The Diary

Cod Almighty | Diary

Bring it

6 June 2018

Every football club likes to suggest that it's doing a lot in the way of youth development. Well, alright – most football clubs. One or two have seen the way Premier League clubs are now allowed to come round and steal all their best players for ten bob and a box of kippers, quite understandably concluded that it's not worth the bother, and shut down their academies altogether.

But developing young talent is seen as much as a sort of moral or emotional imperative as a pragmatic one. It’s just the right thing to do. It probably keeps young lads off the streets and all that. Most importantly of all, though, it warms the cockles of fans to see one of their own making the transition from the stands onto the pitch.

There's no logical reason why we should cheer more loudly for a local lad representing the first team than, ooooh, let's say a product of the Nike Academy, for example. But there’s no logical reason why we support a football team in the first place. It’s all emotion. And as far as your original/regular Diary is concerned, there’s nothing very much wrong with that.

Back in autumn 2017, any suggestion that our then star player wanted to leave the club would have induced paroxysms of panic in the Pontoon. Town fans even developed an in-joke on social media whereby we pretended he was rubbish to deter other clubs from trying to sign him. This week, by contrast, new two- and three-year contracts respectively for Max Wright and now Harry Clifton have helped us greet the news of Dembele’s transfer request with just a little shrug. Please yourself then, son.

In its statement on the request, the club couldn’t resist a characteristically passive-aggressive jibe. There's no malice in supporters' farewell to Dembele though. We recognise that he'll probably move up the divisions and do well in a winning team. And in the end we probably see that his lack of commitment on the pitch in 2018, and off the pitch this summer, are less his own fault than a reflection of a wider cultural shift within the game.

Young players who have grown up within high-profile academy settings develop as footballers in a strange environment – airless, bloodless, professionally sterile. Highly qualified coaches spend many hours with them in one-to-one sessions, working on the development of their skills. They get pro contracts but can't get near the first team, so they start to go elsewhere for match experience.

And clubs like Town loan them, and we think, hey, this lad has come from a Premier League club, and we’re in the fourth division, he’s bound to be good. And we watch him take the field, admire his well-honed technique, feel puzzled by the weird listlessness that trails around them, and walk away bemused and quietly disappointed.
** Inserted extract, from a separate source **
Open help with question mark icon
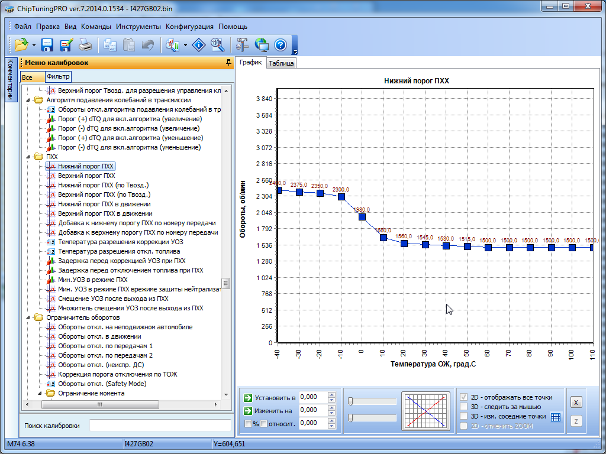The height and width of the screenshot is (454, 606). 280,45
Players like Dembele are never going to get it, because they reach maturity without having made a tackle or played a competitive game. It’s too late for the icy gusts off the estuary, the whiff of vinegar and grease off a tray of fish and chips, or the fans' croaked desperation to get into their blood. It's not their fault. But at our level the immaculate skills are less than half of what you need.

Players like Wright and Clifton are different. Their development will be later, and take a different track. They already know the attitude that we need and expect. They’ll develop an inner fortitude, and the skills they need, out there on the park. They know us, because they are us.

We've moved on since the days when Kevin Drinkell and Darren Mansaram were booed off the pitch by their own fans. We’ve watched players who don’t get it, and we've learned what local players are worth. And now we'll have all the time in the world for them.